Supersaturable Self-Emulsifying Drug Delivery System of Krill Oil with Improved Oral Absorption and Hypotriglyceridemic Function.

Abstract

This study aimed to develop a supersaturable self-emulsifying drug delivery system (S-SEDDS) of krill oil (KO), a rich source of docosahexaenoic acid and eicosapentaenoic acid (EPA), to improve its hypotriglyceridemic function. S-SEDDS of KO (KO/S-SEDDS) was prepared by the addition of lysolecithin, glycerin, and hydroxypropyl methylcellulose (HPMC). Self-emulsifying drug delivery system of KO (KO/SEDDS) and KO with HPMC (KO/HPMC) were also prepared for comparison purposes. The physicochemical and pharmacokinetic properties of KO samples were characterized, and the hypotriglyceridemic function of KO/S-SEDDS was evaluated.
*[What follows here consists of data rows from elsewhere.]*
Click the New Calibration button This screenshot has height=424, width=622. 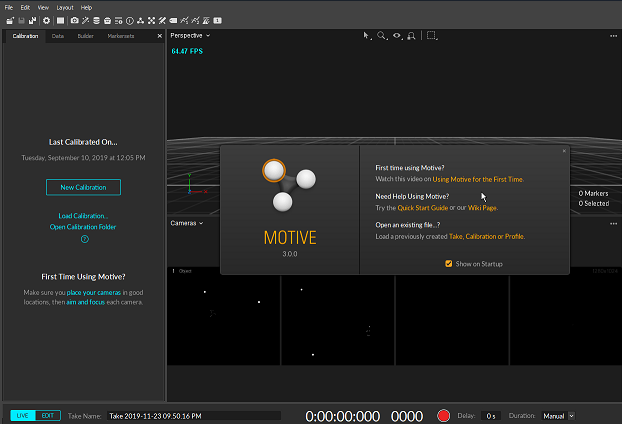tap(83, 187)
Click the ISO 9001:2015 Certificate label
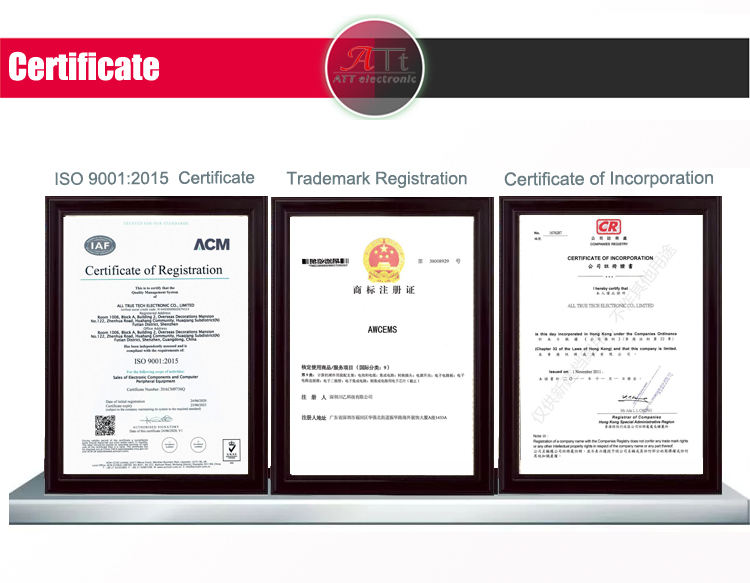The width and height of the screenshot is (750, 583). click(x=154, y=178)
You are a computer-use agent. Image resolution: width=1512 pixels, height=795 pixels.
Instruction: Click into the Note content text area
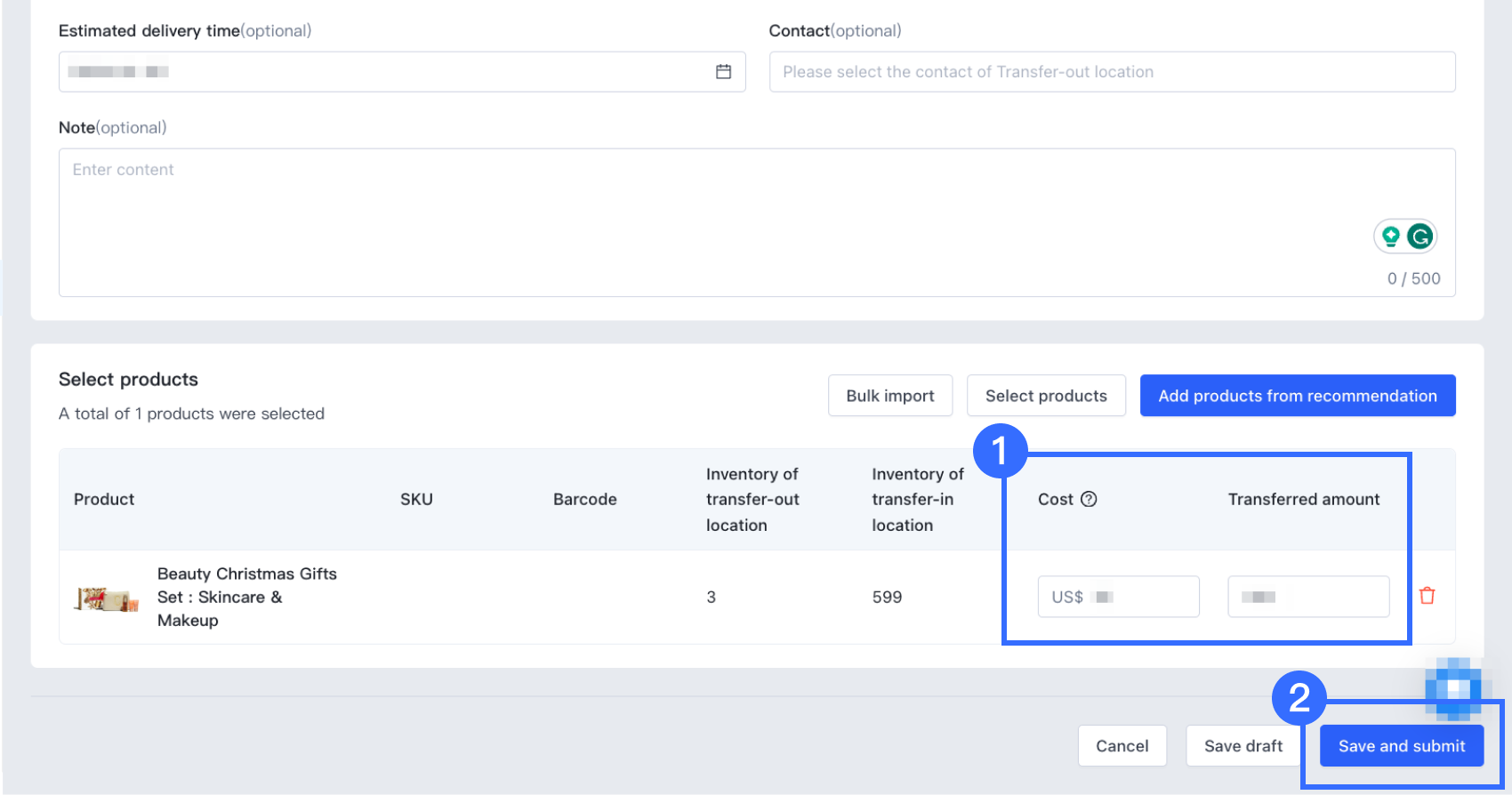pos(712,213)
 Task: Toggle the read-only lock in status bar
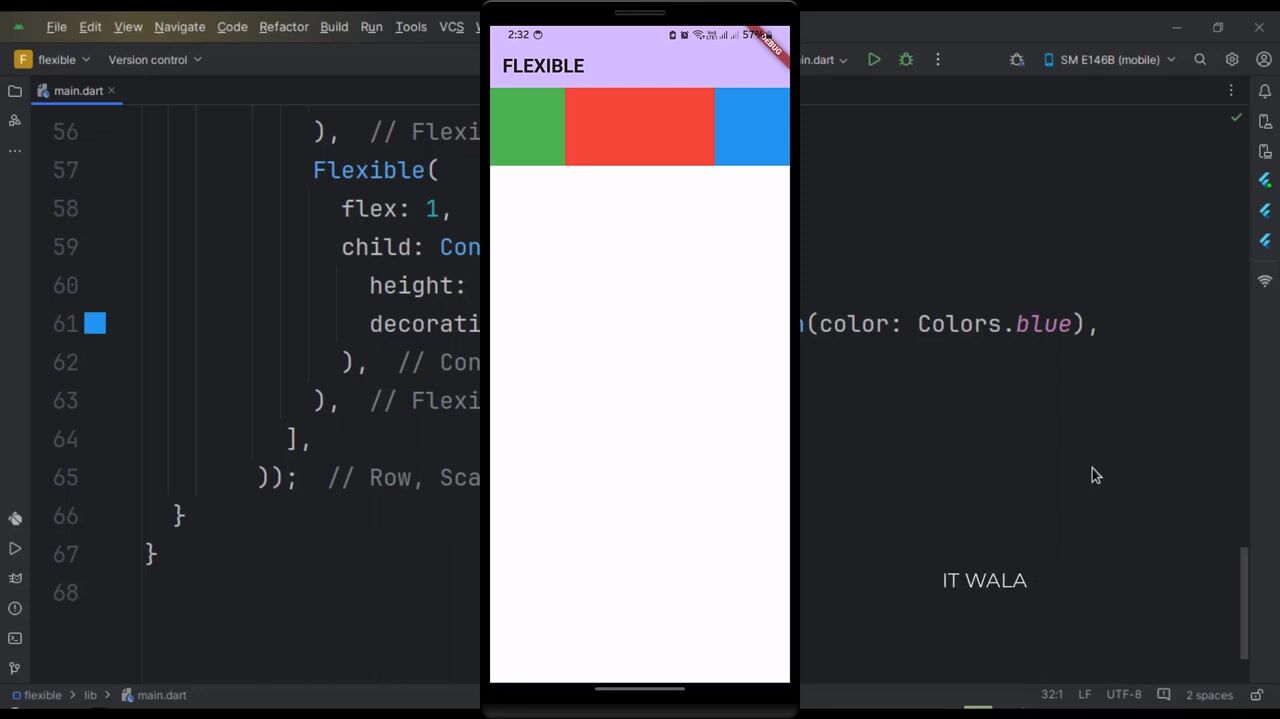[1257, 695]
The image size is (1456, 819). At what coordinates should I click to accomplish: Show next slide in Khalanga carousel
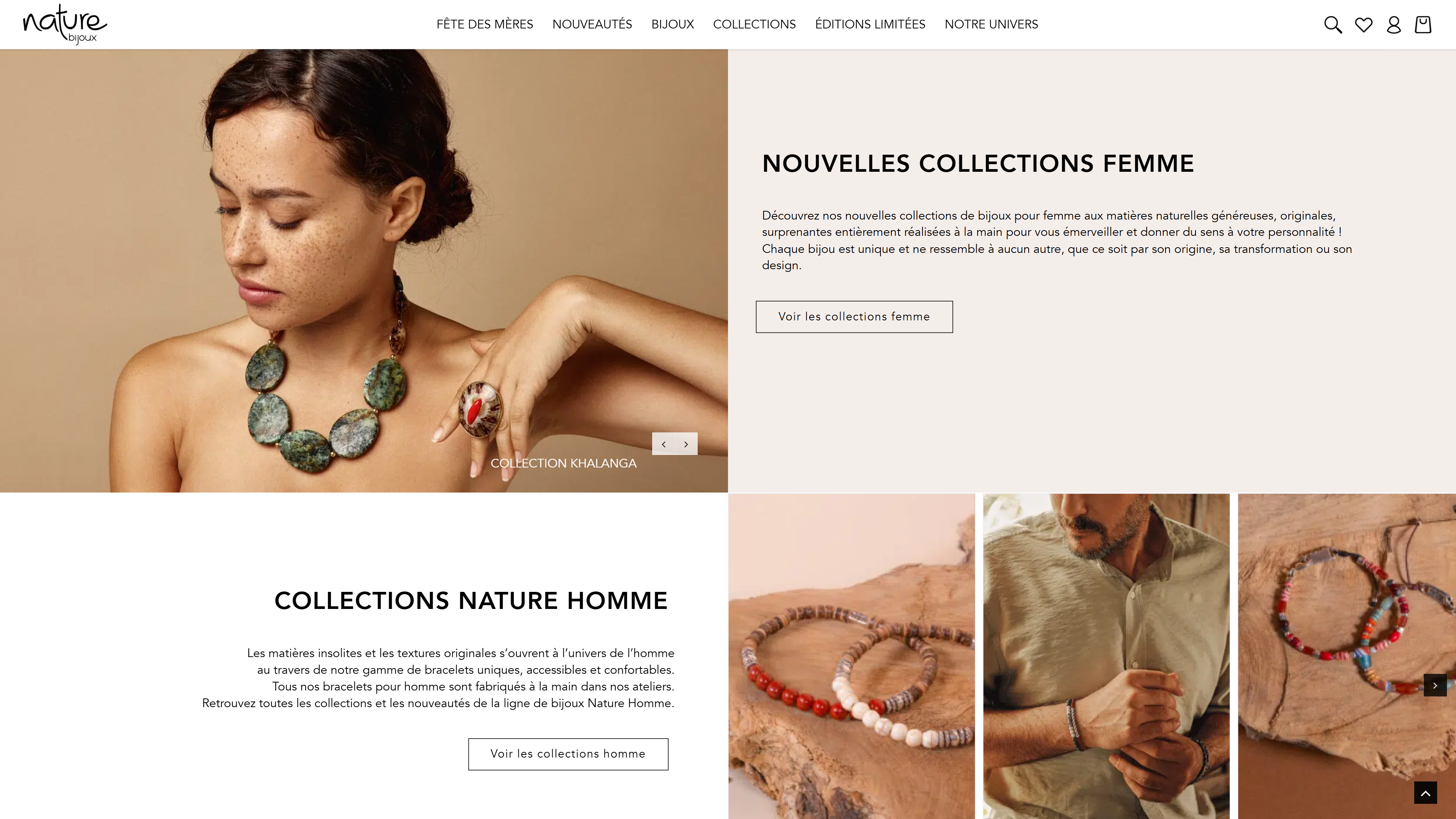[686, 444]
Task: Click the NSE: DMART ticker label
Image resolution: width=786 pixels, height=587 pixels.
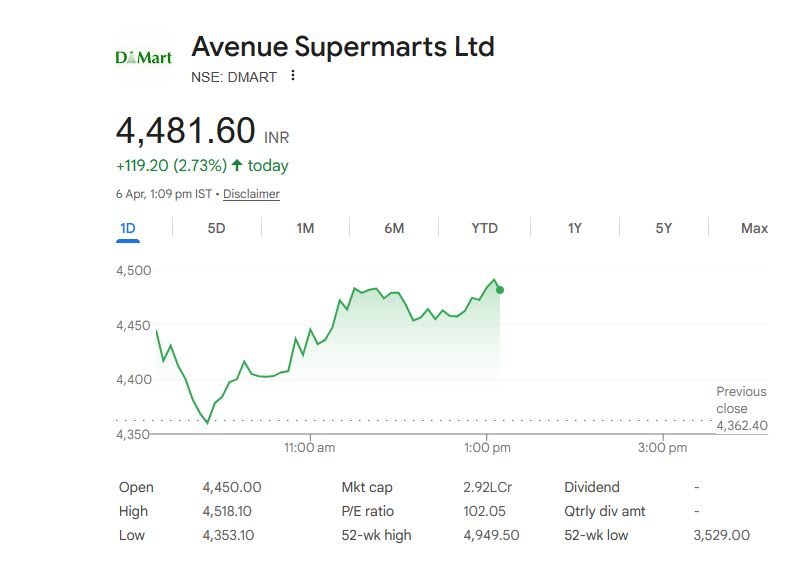Action: tap(234, 77)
Micronized droplets in KO/SEDDS and KO/S-SEDDS with a mean diameter of ca. 270 nm could be observed in comparison to KO and KO/HPMC. Both KO/HPMC and KO/S-SEDDS tended to enhance the dissolution behavior of KO, and the S-SEDDS formulation improved the dissolution behavior of KO as a result of micronized droplets and the addition of HPMC. KO/S-SEDDS (60 mg of EPA/kg) improved the oral absorption of KO based on the pharmacokinetic profiling of EPA, and repeated oral administration of KO/S-SEDDS (250 mg of KO kg-1 day-1) for 7 days had a potent hypotriglyceridemic effect on rats with corn-oil-induced hypertriglyceridemia compared to orally administered KO. On the basis of these findings, the S-SEDDS approach might be an efficacious dosage option to enhance the nutraceutical properties of KO.